Thanks all. Your conversations are very informative....
Under current law, any child born in the United States is a natural-born citizen, whether the mother was here legally or not. The parents don't need to apply for citizenship for the child -- it is automatic. The children born to illegal-immigrant mothers are often called "anchor babies" because a) once they reach age of majority they can sponsor their families for legal immigration, and b) it's a little more difficult politically and legally to deport a parent or parents who have a minor child who is a citizen. However, such parents can be and often are deported. Whether they bring their citizen child with them or leave them here with family or guardians is up to them. There are some rumblings to stop granting automatic citizenship to children born here to foreign parents but I doubt it will ever become law.
If an illegal immigrant Mother has a child in America, the child will automatically be an American citizen. And the Mother would get to stay, but the Father wouldn't. I'm pretty sure that's how it works.

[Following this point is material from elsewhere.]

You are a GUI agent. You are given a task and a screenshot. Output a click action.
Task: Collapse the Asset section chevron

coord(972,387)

This is why MOST travel agencies/ airlines do not even allow
a woman past a certain stage in pregnancy to travel but people
do slip through the cracks frequently.
I am all for immigration reform. America was founded under the principle of welcoming one and all, we are a nation of immigrants as everyone's family came from somewhere else. If a child is born on U.S. soil he/she is automatically a citizen and I shudder to think of us deporting the parents while leaving the child hear. While it's true that we have a burgoeing population crisis, we can get things under control and spread the wealth. I don't think we have the leadership nor the vision to accomplish this feat.

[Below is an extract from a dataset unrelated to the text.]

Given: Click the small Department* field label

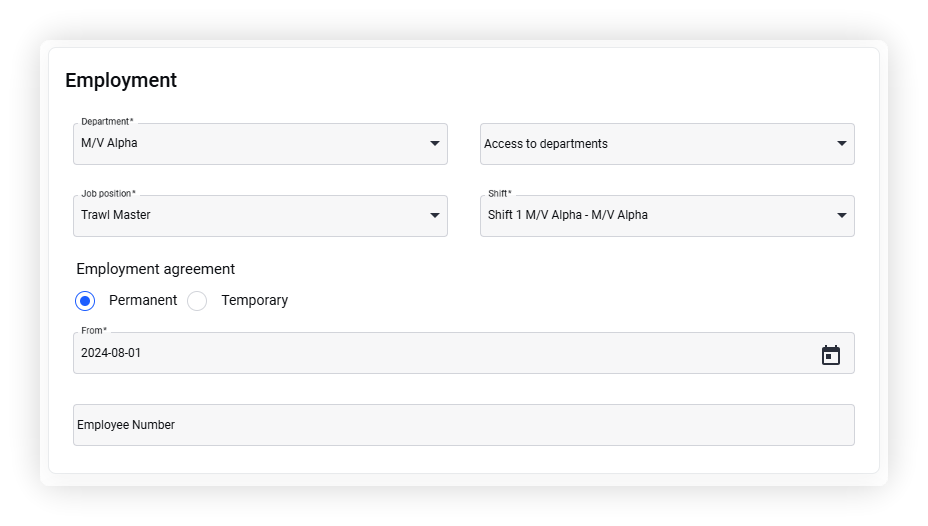Looking at the screenshot, I should pos(107,121).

I would imagine that someone who was truly just visiting here and had a baby, would have no intention of staying in America just because this is where her baby was born. I have no idea how it works; I would hope that the length of a visa could be extended for health reasons, but if there were no complications I can't imagine why the mother and child couldn't go home within a week or so of the birth.
That law is America's way of staying politically correct and catering to the masses. American government doesn't want anyone to dislike America so they try kiss every *ss that croses the border. Sadly enough we take care of immigrants better than our own.
Has the idea ever been floated to amend the current law to something that would say, for instance:
If a child is born within the USA to parents who are (both) citizens of a different country, that child has the right to automatically receive American citizenship when he/she becomes 18 years of age. But before that day, there are no 'rights of citizenship', in other words the baby/child would have the same citizenship status as its' parents. Then at or anytime after age 18, the child could decide whether to claim either his parents' citizenship of wherever, or claim his "deferred" American citizenship.
IMO, considering that American citizens don't get certain rights and obligations until age 18 anyway (voting, Selective Service registration, drivers licenses in most states, being considered an adult by the legal system), why shouldn't it work similarly for babies that just happen to be born here to parents who are not citizens?
In the case where the parents are here illegally, the US-born child would be sent back home with the parents; he/she could return here at or after age 18 with automatic full citizenship, but NOT before. So the 'splitting up of families' would no longer be a problem, and at the same time it would eliminate the 'anchor baby' method of allowing the parents to stay in the US.
Am I the only person this kind of compromise makes sense to??
Supernova7: America can no longer afford to "welcome one and all." This is 2007, not 1907. It's time to end the fantasy of an ever-expanding land base. Our land and its resources are stretched to the max. We cannot get things "under control" and "spread the wealth" if the land is dying. Mexico, by the way, is perfectly capable, financially, of providing its citizens with what they need; it just prefers not to.